# TASK INPUT:

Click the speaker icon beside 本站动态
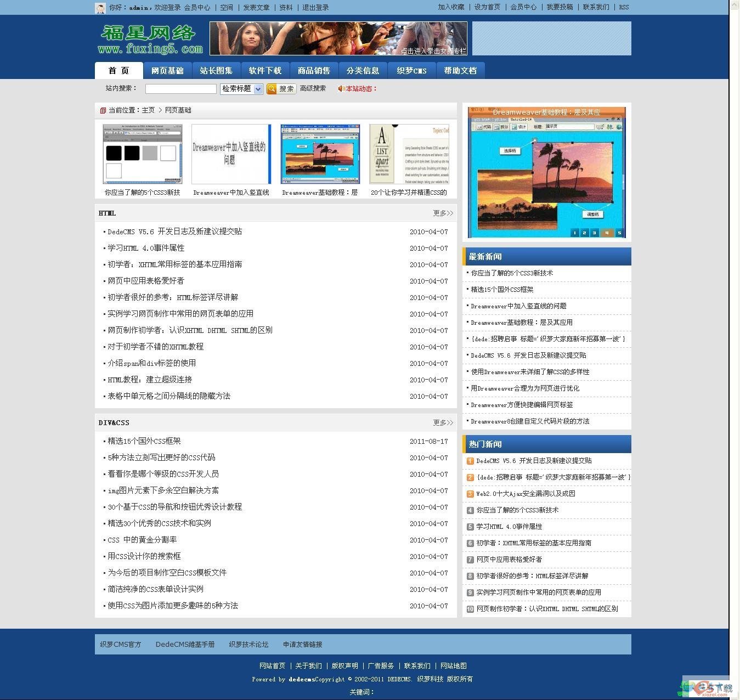The image size is (740, 700). [341, 88]
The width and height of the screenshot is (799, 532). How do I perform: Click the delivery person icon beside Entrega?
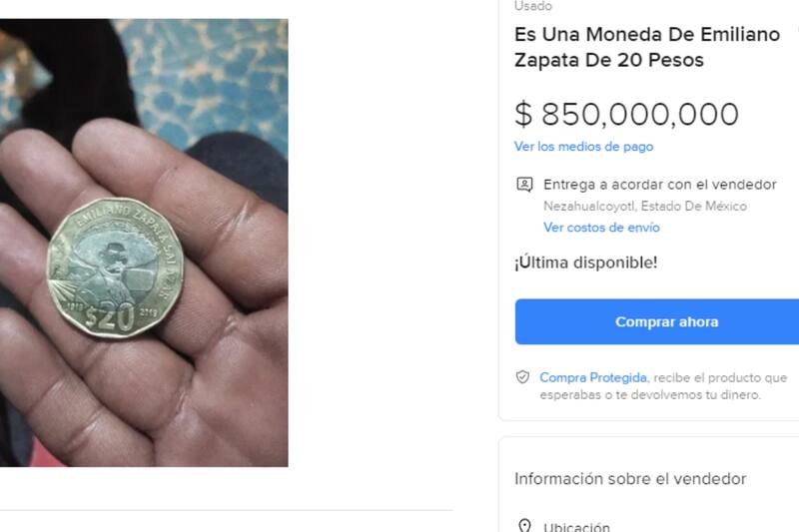pos(525,185)
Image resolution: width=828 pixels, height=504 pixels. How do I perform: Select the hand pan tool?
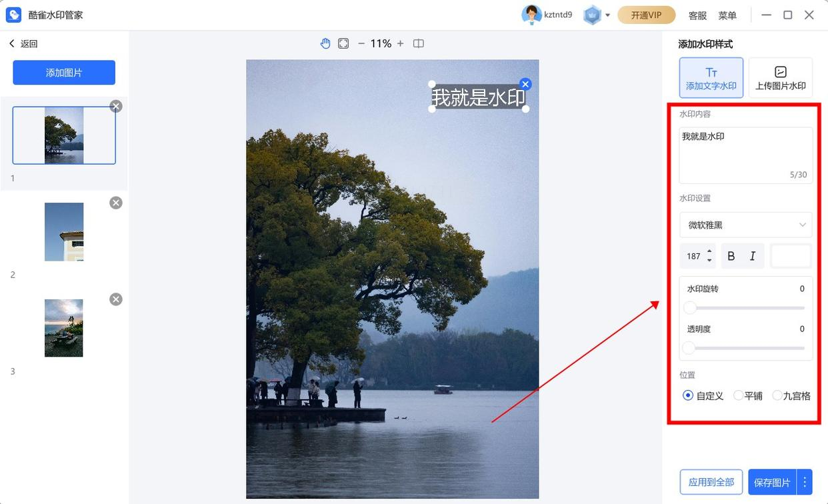325,43
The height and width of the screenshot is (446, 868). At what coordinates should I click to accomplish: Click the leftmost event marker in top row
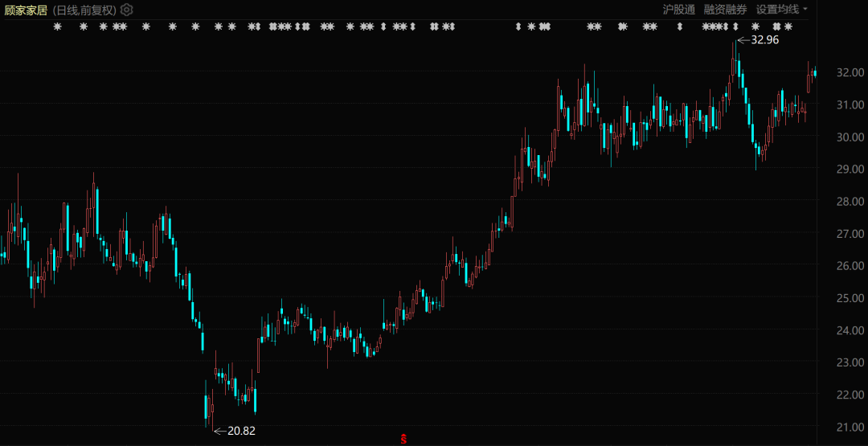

# GOAL OF THE EXERCISE:
Output, exactly and with no pictures, every line from the one that contains "Image resolution: width=828" through the final line of the entries.

# RESULT OF THIS EXERCISE:
Image resolution: width=828 pixels, height=504 pixels. How do I perform: Select the hand pan tool?
325,43
The height and width of the screenshot is (446, 868). At what coordinates should I click to accomplish: Click the leftmost event marker in top row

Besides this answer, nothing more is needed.